Begin
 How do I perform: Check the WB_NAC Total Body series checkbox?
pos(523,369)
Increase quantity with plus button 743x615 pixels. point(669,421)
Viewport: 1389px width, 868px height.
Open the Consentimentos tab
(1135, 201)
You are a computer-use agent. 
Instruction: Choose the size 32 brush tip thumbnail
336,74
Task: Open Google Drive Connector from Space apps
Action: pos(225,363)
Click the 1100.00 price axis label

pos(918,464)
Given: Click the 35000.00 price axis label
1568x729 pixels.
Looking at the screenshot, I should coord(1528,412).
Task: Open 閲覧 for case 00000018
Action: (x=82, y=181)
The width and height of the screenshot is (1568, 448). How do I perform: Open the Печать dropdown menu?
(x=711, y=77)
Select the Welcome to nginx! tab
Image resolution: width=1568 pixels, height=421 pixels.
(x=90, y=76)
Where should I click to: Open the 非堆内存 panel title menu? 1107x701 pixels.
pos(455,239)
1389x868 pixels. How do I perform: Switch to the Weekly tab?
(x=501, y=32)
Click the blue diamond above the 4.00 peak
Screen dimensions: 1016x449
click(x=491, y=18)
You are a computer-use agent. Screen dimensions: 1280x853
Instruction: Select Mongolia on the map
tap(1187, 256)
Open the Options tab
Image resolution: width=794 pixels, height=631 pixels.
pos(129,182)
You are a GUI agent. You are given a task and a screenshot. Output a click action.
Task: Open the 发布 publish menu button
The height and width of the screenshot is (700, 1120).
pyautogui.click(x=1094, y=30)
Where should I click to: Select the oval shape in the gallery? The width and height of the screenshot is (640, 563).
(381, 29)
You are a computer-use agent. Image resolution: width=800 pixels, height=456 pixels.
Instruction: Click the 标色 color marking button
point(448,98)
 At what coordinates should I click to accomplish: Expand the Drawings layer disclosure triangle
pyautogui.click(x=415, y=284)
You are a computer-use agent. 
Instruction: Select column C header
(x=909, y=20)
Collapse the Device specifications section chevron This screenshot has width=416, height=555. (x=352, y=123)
End
> Task directions
Return all of the material above verbatim, every line in its original order and wording.

> Exercise output
 How do I perform: Check the WB_NAC Total Body series checkbox?
pos(523,369)
Increase quantity with plus button 743x615 pixels. point(669,421)
Viewport: 1389px width, 868px height.
Open the Consentimentos tab
(1135, 201)
You are a computer-use agent. 
Instruction: Choose the size 32 brush tip thumbnail
336,74
Task: Open Google Drive Connector from Space apps
Action: pos(225,363)
Click the 1100.00 price axis label

pos(918,464)
Given: Click the 35000.00 price axis label
1568x729 pixels.
Looking at the screenshot, I should coord(1528,412).
Task: Open 閲覧 for case 00000018
Action: (x=82, y=181)
The width and height of the screenshot is (1568, 448). How do I perform: Open the Печать dropdown menu?
(x=711, y=77)
Select the Welcome to nginx! tab
Image resolution: width=1568 pixels, height=421 pixels.
(x=90, y=76)
Where should I click to: Open the 非堆内存 panel title menu? 1107x701 pixels.
pos(455,239)
1389x868 pixels. How do I perform: Switch to the Weekly tab?
(x=501, y=32)
Click the blue diamond above the 4.00 peak
Screen dimensions: 1016x449
click(x=491, y=18)
You are a computer-use agent. Screen dimensions: 1280x853
Instruction: Select Mongolia on the map
tap(1187, 256)
Open the Options tab
Image resolution: width=794 pixels, height=631 pixels.
pos(129,182)
You are a GUI agent. You are given a task and a screenshot. Output a click action.
Task: Open the 发布 publish menu button
The height and width of the screenshot is (700, 1120).
pyautogui.click(x=1094, y=30)
Where should I click to: Select the oval shape in the gallery? The width and height of the screenshot is (640, 563).
(381, 29)
You are a computer-use agent. Image resolution: width=800 pixels, height=456 pixels.
Instruction: Click the 标色 color marking button
point(448,98)
 At what coordinates should I click to accomplish: Expand the Drawings layer disclosure triangle
pyautogui.click(x=415, y=284)
You are a computer-use agent. 
Instruction: Select column C header
(x=909, y=20)
Collapse the Device specifications section chevron This screenshot has width=416, height=555. (x=352, y=123)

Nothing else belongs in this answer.